(Records for locating words and elements)
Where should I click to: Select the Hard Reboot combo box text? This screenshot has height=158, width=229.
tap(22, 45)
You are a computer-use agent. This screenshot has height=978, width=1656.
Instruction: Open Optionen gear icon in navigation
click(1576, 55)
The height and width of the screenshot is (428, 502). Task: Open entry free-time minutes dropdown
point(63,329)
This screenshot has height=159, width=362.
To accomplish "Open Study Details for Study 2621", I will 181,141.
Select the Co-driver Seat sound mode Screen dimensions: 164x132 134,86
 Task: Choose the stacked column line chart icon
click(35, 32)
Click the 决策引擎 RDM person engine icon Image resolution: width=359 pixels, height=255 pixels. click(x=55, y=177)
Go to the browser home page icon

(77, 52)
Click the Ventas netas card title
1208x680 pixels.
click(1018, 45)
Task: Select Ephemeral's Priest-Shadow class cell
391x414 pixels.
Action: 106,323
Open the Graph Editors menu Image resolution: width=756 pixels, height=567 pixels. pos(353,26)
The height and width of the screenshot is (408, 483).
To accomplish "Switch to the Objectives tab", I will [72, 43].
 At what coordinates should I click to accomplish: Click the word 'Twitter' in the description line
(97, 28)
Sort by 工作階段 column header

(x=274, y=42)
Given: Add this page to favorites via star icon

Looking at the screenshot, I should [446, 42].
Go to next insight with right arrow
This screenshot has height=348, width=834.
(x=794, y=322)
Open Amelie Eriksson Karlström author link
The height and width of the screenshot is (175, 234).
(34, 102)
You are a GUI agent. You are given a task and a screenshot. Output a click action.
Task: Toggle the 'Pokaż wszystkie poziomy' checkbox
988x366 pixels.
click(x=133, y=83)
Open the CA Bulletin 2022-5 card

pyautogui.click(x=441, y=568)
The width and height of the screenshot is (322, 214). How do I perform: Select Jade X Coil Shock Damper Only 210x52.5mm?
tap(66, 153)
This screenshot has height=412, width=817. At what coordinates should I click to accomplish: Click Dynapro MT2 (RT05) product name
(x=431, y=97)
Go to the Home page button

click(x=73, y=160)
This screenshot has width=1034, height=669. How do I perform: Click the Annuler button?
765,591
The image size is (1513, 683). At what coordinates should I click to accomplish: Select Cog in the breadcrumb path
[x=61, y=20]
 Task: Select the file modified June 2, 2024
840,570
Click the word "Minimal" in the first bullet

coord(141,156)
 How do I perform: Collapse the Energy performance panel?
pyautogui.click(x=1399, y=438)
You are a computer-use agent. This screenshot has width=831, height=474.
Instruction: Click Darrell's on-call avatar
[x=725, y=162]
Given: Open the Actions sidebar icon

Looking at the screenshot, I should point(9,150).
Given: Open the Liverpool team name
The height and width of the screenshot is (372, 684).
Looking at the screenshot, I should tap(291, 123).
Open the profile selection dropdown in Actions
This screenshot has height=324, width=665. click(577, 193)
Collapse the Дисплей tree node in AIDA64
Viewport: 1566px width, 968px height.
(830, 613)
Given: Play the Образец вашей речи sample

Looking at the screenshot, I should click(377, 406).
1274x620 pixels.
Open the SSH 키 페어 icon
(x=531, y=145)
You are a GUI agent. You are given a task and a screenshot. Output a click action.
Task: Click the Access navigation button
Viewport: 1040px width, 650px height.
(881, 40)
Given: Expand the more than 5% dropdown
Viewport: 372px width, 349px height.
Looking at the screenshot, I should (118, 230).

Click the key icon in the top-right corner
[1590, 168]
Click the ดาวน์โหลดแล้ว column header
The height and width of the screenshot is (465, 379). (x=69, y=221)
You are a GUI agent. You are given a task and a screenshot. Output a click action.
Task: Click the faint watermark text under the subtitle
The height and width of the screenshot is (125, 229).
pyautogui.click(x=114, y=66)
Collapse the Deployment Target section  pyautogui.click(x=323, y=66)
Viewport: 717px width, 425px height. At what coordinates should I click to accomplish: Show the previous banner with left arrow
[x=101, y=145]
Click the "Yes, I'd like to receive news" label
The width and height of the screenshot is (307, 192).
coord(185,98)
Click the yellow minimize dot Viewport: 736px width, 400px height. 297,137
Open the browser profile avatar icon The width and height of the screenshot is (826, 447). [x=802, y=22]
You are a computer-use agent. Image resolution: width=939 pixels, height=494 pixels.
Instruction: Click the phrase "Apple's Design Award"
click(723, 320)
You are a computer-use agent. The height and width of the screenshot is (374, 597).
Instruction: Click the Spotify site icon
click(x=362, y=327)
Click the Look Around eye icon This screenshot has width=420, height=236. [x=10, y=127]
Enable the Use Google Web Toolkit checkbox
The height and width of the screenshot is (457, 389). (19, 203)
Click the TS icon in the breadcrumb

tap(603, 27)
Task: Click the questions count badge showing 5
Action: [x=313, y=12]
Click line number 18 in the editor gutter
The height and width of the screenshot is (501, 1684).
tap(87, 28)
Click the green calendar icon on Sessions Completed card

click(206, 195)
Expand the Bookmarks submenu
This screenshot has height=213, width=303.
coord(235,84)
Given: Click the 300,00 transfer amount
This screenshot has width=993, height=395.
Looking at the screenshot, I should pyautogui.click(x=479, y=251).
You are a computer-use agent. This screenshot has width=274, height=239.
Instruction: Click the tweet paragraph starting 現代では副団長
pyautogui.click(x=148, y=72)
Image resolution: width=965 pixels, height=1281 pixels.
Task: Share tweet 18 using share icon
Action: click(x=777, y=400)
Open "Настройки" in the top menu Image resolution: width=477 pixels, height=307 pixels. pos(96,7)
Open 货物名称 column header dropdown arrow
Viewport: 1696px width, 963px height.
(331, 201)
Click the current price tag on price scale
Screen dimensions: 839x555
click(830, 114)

▶ [Brief] Swap "Annuler" for "Cancel" in the records from the line with "The width and height of the screenshot is (322, 214)." to the line with "Looking at the screenshot, I should point(9,150).", and return only those lines with everything else left as it is.

▶ [Response]
The width and height of the screenshot is (322, 214). How do I perform: Select Jade X Coil Shock Damper Only 210x52.5mm?
tap(66, 153)
This screenshot has height=412, width=817. At what coordinates should I click to accomplish: Click Dynapro MT2 (RT05) product name
(x=431, y=97)
Go to the Home page button

click(x=73, y=160)
This screenshot has width=1034, height=669. How do I perform: Click the Cancel button?
765,591
The image size is (1513, 683). At what coordinates should I click to accomplish: Select Cog in the breadcrumb path
[x=61, y=20]
 Task: Select the file modified June 2, 2024
840,570
Click the word "Minimal" in the first bullet

coord(141,156)
 How do I perform: Collapse the Energy performance panel?
pyautogui.click(x=1399, y=438)
You are a computer-use agent. This screenshot has width=831, height=474.
Instruction: Click Darrell's on-call avatar
[x=725, y=162]
Given: Open the Actions sidebar icon

Looking at the screenshot, I should point(9,150).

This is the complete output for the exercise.